2. August 2018

CD/DVD

Beste Wer­tung: 5 von 5 Punk­ten

Hans Zender
Schuberts Winterreise — Eine komponierte Interpretation
Hans Peter Blochwitz, Tenor; Ensemble Modern, Hans Zender
2 CDs, Ensemble Modern Medien EMCD-043/044
Schu­berts Win­ter­reise ist Hans Zen­ders erfol­gre­ich­ste Kom­po­si­tion. Mit sein­er längst auch ver­tanzten und im schulis­chen Musikun­ter­richt heimis­chen Über­schrei­bung des «schauer­lichen» Liederzyk­lus von Franz Schu­bert kamen auch Begriff und Gat­tung der «kom­ponierten Interpre­tation» in die Musikgeschichte. Der Topos meint die exegetis­che Bear­beitung eines Orig­i­nals mit starken eigen­schöpferischen Anteilen, seine sin­ndeu­tende Anre­icherung, Verän­derung, Verge­gen­wär­ti­gung und Ver­räum­lichung. «Kom­ponierte Inter­pre­ta­tio­nen» verbinden die Liebes­erklärung ans Orig­i­nal mit dialek­tis­chen Aneig­nung­sprozessen: Wie alle musikalis­chen Inter­pre­ta­tio­nen heben sie his­torische Abstände auf und ver­größern sie, näh­ern sich an und ent­fer­nen sich, schär­fen Kon­turen und ver­schleiern sie, dekon­stru­ieren und bauen sich neue For­men.
Die «indi­vidu­ell-inter­pretierende Lesart» (Zen­der) eines alten Stücks ist imstande, die ein­st­mals beun­ruhi­gende Wirkung der Urfas­sung neu zu beleben und damit auf die allzeit lauernde Gefahr hinzuweisen, große Musik durch abnutzende Rep­e­ti­tio­nen zum Genuss­mit­tel zu degradieren. Zen­der schrieb seine Fas­sung 1993, dirigierte die Urauf­führung mit dem vorzüglichen Hans-Peter Blochwitz und dem dito Ensem­ble Mod­ern im sel­ben und die CD-Auf­nahme im fol­gen­den Jahr.

Diese längst ver­grif­f­ene Erstein­spielung erscheint jet­zt, 25 Jahre später, beim Ensem­ble-eige­nen Label wieder. Auch bei dem – auf­nah­me­tech­nisch gän­zlich frisch gebliebe­nen – his­torischen Doku­ment fasziniert aufs Neue, mit welch­er Drastik Zen­der das «Ver­störungspoten­zial» von Sturm, Win­ter, Wan­dern, Tod und Verzwei­flung her­aushebt; wie er die «unfeinen» Instru­mente Akko­rdeon, Gitarre und Mund­har­moni­ka ein­set­zt; wie er auf Schu­bert als gar nicht so fer­nen Vor­fahren von Mahler und Webern hin­weist.

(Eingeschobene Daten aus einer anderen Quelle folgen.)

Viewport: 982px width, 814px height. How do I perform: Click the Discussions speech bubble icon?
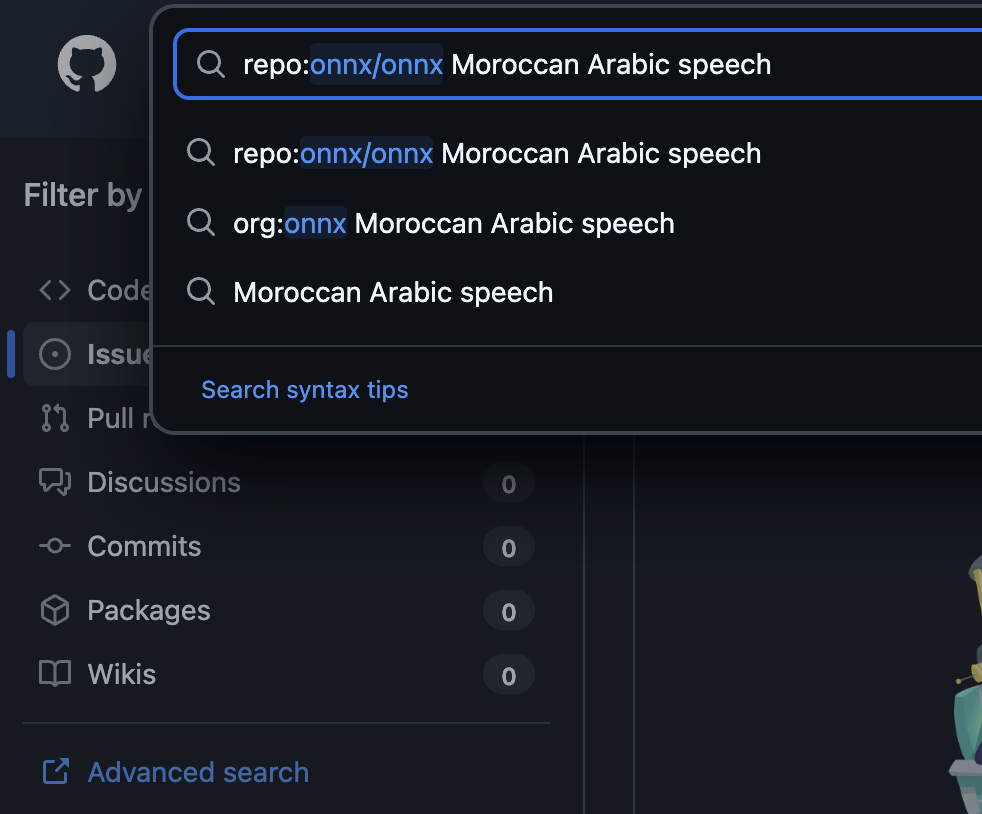(55, 482)
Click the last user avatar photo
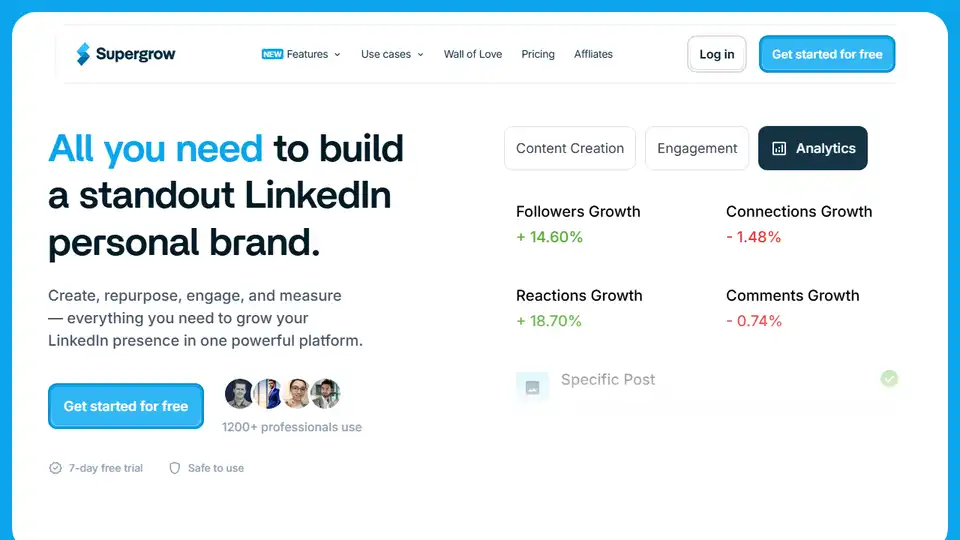Image resolution: width=960 pixels, height=540 pixels. pos(326,394)
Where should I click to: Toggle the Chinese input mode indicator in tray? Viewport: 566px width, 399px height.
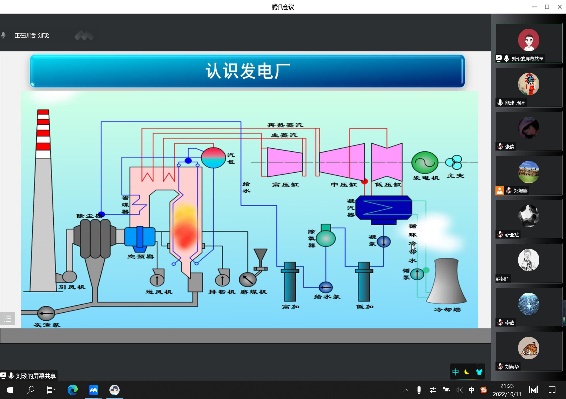[471, 390]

Ingeniös, wie er aus «Die Post» mit dem Posthorn-Motiv imag­inäres The­ater macht und die Herz­schlag-Fre­quenz des lyrischen Ich hochtreibt; wie er in «Mut» die dröh­nende Absicht­serk­lärung «Mutig in die Welt hinein» als auf tön­er­nen Füßen ste­hend ent­larvt; wie er in den «Neben­son­nen» durch kalkulierte Tem­po-Unschär­fen ein klin­gen­des Äquiv­a­lent zu einem trä­nen­ver­schleierten Blick erfind­et; wie in «Wasser­flut» der Jazz-Besen auf klein­er Trom­mel einen fatal­is­tis­chen Blues unter­legt und im «Lin­den­baum» ein Mahler’­sches Todes-Tam­tam den suizidalen Schlus­saufruf vor­bere­it­et.

Es tritt hier schon zutage, dass die «kom­ponierten Inter­pre­ta­tio­nen» in Zen­ders Arbeit eine kom­pen­satorische Auf­gabe bekom­men soll­ten, die manche sein­er stren­gen stilis­tis­chen Selb­stkon­trol­linstanzen außer Kraft zu set­zen halfen. Anlässlich sein­er Schu­mann-Phan­tasie hat Zen­der mit bemerkenswert­er Selb­sterken­nt­nis for­muliert, dass er bei diesen Über­schrei­bun­gen «ler­nen musste, Ver­hal­tensweisen kom­pos­i­torisch ‹zuzu­lassen›», die vielle­icht sog­ar «die Gren­zlin­ien ‹guten Geschmacks› über­schre­it­en». Das macht sie umso wirkungsvoller.